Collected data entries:
"""

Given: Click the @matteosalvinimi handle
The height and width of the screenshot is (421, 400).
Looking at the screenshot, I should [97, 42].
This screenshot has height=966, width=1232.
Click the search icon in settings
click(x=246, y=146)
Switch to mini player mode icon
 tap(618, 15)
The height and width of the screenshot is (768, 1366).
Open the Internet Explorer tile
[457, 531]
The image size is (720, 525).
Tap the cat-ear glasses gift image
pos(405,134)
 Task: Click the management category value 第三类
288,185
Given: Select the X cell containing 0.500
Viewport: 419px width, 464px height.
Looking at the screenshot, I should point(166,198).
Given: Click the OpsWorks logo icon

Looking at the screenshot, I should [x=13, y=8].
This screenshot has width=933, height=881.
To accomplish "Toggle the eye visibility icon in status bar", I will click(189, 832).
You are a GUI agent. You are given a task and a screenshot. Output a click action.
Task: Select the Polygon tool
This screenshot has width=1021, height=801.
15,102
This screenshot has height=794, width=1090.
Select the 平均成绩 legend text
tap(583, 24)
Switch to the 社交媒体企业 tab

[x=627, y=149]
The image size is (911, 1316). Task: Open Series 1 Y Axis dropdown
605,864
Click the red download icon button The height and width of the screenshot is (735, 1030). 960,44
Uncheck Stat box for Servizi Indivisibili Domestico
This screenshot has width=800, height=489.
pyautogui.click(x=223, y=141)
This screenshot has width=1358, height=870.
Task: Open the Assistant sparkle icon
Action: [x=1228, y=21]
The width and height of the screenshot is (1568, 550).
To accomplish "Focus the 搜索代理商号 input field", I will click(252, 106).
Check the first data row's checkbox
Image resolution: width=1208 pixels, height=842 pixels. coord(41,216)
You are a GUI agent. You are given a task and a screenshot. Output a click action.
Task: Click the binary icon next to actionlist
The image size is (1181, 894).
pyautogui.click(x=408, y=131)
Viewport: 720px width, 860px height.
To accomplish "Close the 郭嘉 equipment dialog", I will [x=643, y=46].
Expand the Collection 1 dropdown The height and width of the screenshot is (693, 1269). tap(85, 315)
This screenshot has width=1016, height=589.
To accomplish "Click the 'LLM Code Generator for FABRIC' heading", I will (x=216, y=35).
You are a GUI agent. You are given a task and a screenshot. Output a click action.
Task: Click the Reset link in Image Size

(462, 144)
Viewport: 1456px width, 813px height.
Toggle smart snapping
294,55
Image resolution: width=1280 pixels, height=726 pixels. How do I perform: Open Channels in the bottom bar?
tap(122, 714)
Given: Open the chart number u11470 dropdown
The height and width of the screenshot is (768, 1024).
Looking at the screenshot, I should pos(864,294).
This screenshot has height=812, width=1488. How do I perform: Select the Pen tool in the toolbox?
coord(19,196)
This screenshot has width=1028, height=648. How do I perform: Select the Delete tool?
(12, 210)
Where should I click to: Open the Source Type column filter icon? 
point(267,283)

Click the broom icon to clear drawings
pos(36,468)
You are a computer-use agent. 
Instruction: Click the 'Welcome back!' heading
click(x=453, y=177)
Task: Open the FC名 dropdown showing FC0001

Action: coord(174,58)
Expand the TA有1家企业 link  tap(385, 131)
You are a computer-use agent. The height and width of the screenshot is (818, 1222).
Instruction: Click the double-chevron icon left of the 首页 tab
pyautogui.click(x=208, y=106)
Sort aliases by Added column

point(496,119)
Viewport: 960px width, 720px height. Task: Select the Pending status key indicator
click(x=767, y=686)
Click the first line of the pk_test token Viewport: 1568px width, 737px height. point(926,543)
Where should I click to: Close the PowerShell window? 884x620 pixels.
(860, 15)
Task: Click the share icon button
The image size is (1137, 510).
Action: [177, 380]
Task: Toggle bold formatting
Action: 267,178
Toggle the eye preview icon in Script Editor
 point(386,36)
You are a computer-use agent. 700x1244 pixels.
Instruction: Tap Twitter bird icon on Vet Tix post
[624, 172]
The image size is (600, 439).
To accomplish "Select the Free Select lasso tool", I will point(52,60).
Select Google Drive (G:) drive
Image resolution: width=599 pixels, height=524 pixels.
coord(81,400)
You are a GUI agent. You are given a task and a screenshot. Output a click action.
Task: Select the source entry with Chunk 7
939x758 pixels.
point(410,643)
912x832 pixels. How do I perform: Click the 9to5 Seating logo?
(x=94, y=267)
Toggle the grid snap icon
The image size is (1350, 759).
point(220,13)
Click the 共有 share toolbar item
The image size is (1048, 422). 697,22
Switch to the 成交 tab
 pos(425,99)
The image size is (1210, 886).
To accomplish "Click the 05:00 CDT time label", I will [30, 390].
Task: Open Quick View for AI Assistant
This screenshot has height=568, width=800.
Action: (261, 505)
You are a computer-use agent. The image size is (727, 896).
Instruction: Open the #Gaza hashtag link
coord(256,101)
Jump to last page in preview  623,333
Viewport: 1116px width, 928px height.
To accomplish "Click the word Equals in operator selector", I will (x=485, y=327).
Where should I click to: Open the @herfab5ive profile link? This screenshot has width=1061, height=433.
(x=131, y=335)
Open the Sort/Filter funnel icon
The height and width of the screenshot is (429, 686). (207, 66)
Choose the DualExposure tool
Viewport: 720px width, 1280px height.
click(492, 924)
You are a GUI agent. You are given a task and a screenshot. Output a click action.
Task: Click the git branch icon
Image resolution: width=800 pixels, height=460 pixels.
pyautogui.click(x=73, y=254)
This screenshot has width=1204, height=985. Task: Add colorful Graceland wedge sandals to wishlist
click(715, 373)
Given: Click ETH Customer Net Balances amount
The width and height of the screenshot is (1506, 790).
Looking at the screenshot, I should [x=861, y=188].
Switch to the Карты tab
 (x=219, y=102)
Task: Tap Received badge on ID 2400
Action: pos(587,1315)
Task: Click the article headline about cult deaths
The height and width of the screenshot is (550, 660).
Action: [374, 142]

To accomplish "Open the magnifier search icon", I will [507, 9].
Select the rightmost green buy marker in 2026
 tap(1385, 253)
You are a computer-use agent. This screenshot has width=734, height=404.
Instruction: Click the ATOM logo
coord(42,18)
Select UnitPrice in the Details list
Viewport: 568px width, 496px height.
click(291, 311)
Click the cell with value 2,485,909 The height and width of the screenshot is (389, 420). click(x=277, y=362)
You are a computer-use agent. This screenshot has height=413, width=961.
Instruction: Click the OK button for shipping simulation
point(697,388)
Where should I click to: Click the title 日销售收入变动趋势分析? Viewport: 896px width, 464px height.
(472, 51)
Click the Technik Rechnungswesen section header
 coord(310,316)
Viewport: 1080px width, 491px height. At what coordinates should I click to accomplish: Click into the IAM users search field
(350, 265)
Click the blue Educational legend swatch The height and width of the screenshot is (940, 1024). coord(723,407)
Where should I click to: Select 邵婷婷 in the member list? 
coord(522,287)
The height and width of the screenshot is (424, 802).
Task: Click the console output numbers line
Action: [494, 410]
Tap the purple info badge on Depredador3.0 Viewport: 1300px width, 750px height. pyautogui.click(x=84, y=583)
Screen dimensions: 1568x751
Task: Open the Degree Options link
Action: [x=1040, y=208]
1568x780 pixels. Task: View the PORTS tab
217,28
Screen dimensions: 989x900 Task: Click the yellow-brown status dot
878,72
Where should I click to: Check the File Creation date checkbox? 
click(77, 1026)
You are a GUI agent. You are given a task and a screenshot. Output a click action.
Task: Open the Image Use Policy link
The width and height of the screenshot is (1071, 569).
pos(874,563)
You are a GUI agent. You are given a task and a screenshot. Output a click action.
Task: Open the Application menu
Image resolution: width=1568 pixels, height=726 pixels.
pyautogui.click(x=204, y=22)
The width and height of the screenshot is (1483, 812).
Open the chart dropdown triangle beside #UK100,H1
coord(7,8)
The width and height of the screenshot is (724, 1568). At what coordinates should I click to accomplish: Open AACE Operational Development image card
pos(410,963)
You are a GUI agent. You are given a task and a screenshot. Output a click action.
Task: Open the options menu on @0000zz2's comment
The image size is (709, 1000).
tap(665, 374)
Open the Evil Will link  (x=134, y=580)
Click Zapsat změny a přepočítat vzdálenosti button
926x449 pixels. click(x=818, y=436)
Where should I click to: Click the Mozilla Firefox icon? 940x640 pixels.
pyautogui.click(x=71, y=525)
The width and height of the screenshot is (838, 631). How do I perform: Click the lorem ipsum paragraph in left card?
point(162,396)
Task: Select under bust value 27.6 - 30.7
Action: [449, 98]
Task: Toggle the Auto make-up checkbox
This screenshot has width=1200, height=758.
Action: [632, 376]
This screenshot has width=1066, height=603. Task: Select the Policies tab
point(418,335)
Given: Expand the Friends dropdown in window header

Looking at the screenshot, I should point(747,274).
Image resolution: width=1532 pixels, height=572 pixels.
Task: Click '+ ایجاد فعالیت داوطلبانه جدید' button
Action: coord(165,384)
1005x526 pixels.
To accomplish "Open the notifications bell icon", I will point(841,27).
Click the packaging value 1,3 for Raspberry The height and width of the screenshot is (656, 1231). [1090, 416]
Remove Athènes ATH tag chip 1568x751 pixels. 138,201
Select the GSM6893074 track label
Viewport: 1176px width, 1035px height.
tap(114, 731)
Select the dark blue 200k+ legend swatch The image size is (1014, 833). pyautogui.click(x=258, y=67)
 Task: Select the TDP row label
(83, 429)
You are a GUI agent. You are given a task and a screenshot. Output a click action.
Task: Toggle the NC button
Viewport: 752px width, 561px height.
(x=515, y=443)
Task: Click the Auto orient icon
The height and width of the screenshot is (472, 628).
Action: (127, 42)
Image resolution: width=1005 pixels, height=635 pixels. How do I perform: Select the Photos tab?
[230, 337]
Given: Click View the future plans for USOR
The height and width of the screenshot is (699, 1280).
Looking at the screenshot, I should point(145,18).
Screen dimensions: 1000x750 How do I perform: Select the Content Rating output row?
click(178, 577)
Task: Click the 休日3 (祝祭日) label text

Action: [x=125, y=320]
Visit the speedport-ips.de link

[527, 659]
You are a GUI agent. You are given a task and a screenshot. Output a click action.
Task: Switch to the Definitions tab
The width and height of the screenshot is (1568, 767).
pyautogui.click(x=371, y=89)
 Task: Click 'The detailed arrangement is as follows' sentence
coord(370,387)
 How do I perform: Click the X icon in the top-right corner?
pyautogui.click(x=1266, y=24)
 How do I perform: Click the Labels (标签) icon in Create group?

"""

ABOUT THIS EXERCISE — Every line in the data above that contains the word "menu" should be copied.

WRITTEN ANSWER —
Task: Open the Application menu
Task: Open the options menu on @0000zz2's comment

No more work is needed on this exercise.